I don’t think that we should aim to be one of those bouncing, smiling positive, cheerful people 100% of the time. Let's admit it, they are kind of annoying, aren't they? I think that variety is the spice of life. And when we experience lows, we are so much better able to appreciate the highs.
But there is one thing I think we can do to make our lives easier (and be more pleasant to be around). We must figure out a way to sit amongst unruliness and find calm anyway. If a pregnant person with two small children can do it at 7pm in the IKEA cafeteria then so can I! Our meditation and yoga teachers all say the same thing. That it takes practice, regular practice to learn how to experience peace in the face of disorder.
It is certain that we can’t keep bad things at bay in our lives. Terrible things will happen, sometimes all in the same day, month or year. We have to cope. We have to survive them. Some of these things are small on the grand scheme of things. Some of them are total life-changers. Either way, we need to practice responding with the only thing we can control – our reaction to it.

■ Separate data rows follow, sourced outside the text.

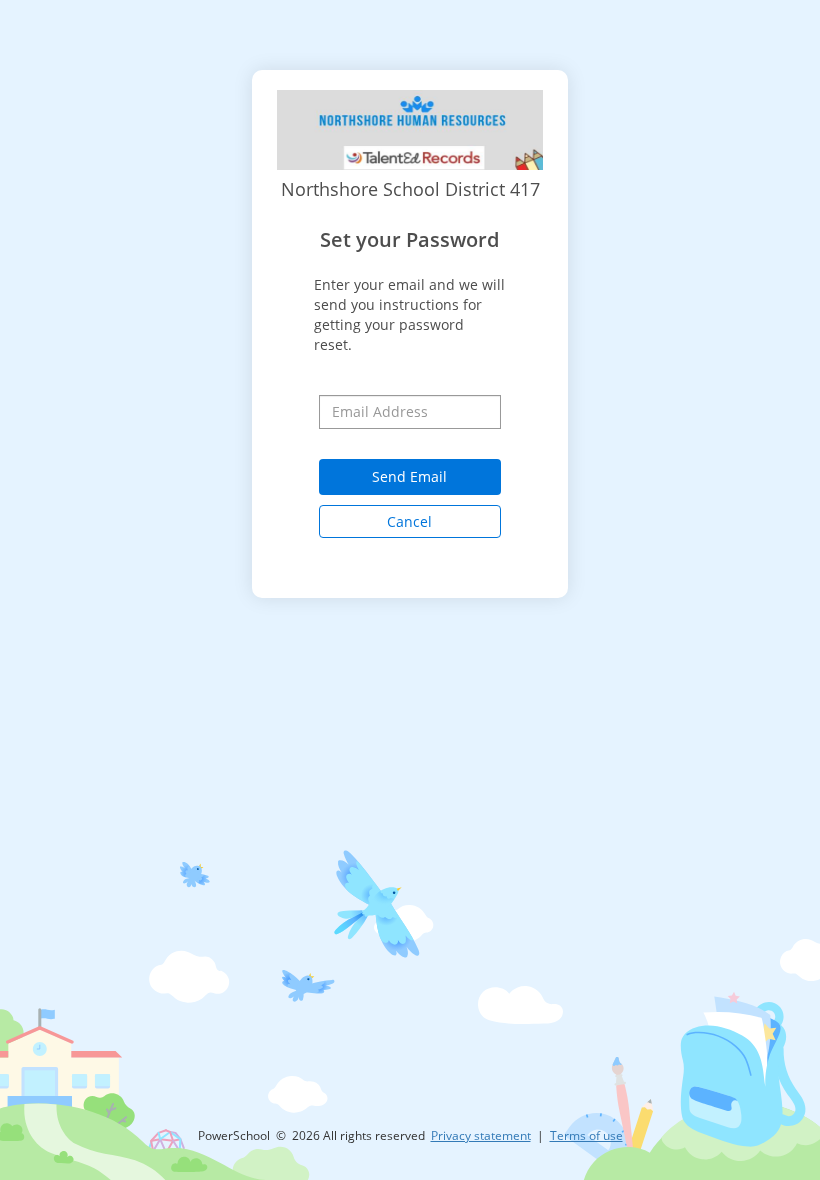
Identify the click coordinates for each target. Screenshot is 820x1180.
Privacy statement (481, 1135)
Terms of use (586, 1135)
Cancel (409, 521)
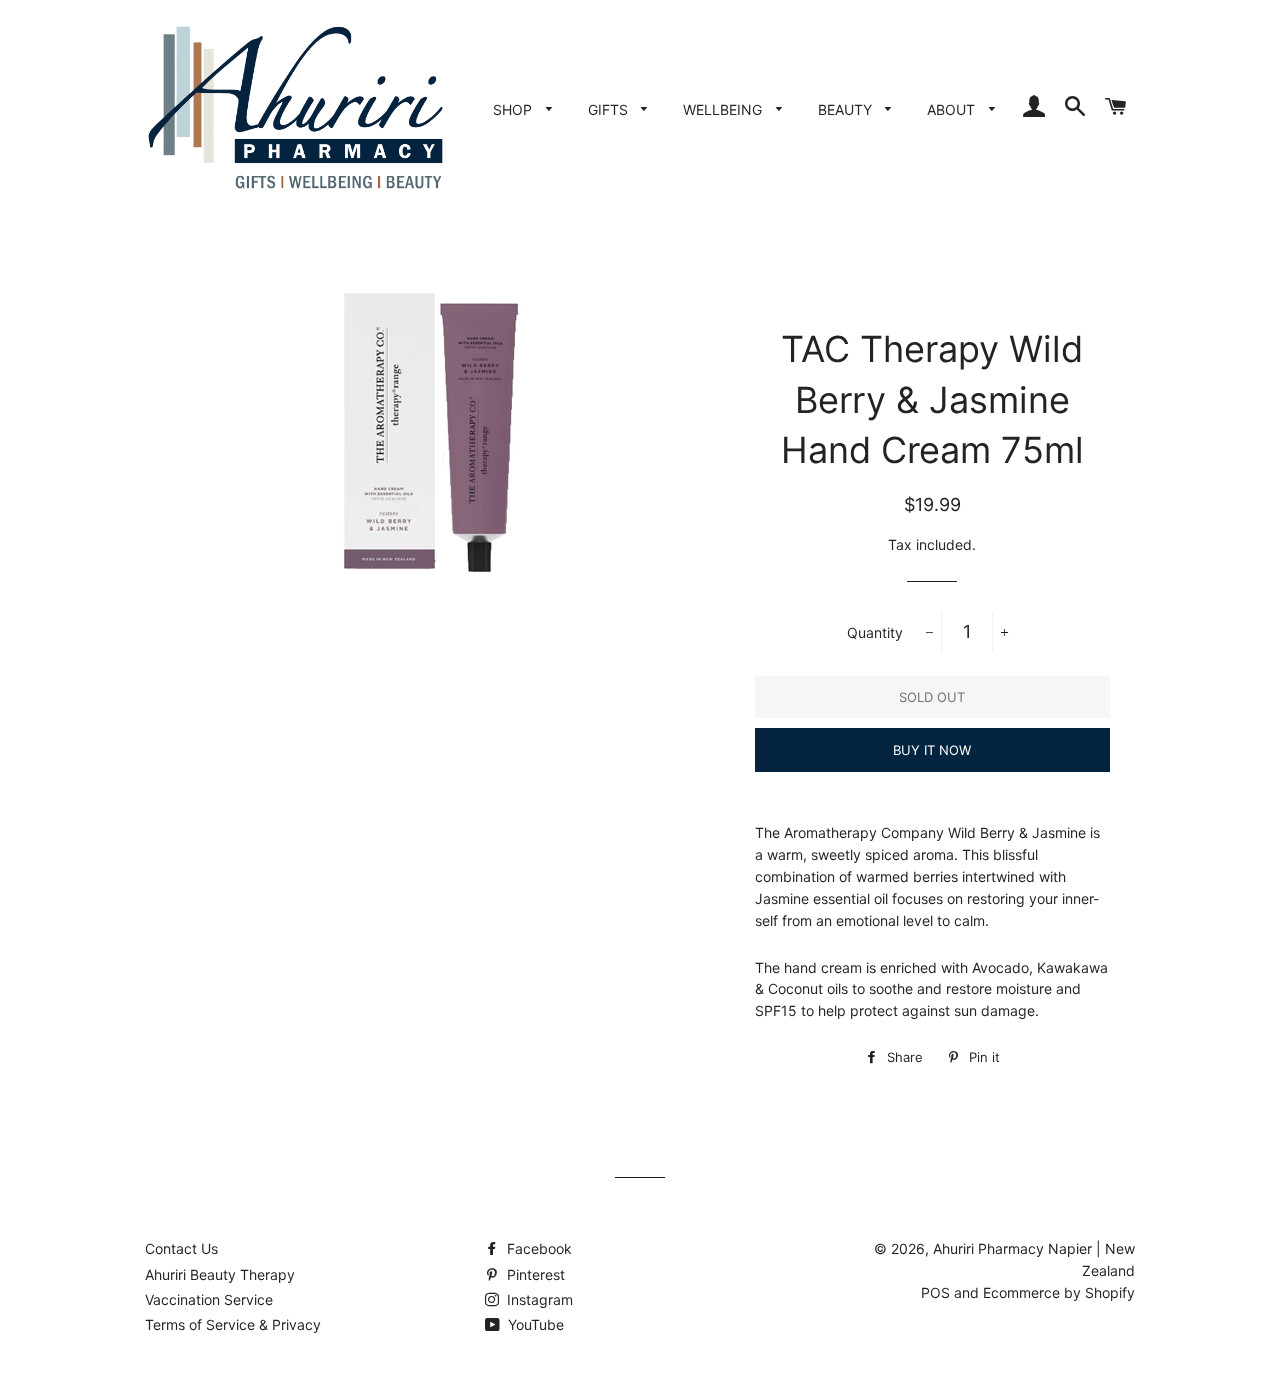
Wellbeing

That day in IKEA, I decided to practice smiling once a minute while my husband and I chatted in between coaxing our children to finish their meatballs and mashed potatoes. You know, I don’t care much for phony, but the smiling really worked. I felt happier, more calm. The chaos did not go away. But I didn’t feel like I was being taken away with it.
Perhaps this is also a lesson about seeing someone in a store one day that has something that you admire. Observe for a few minutes. Mimic, repeat where effective.
I am going to set up a regular meditation schedule for myself. Is there time to do it? Not if I keep up the construction, cleaning, chores and tasks I have in mind for myself this fall. Will I do it anyway? You bet.
I think it is joy that we seek, much more than cheer. And if we can’t find a quiet place when the world spins around us, we distance ourself from our inner inherent joy. There are times for cheer and times for sadness. But inherent joy is something we can cultivate through any of it.
So that’s settled. I will find my inner Joyful Girl. Ani Difranco sang in her song with the same title (Joyful Girl): I do it because its the least I can do…I do it because I learned it from you.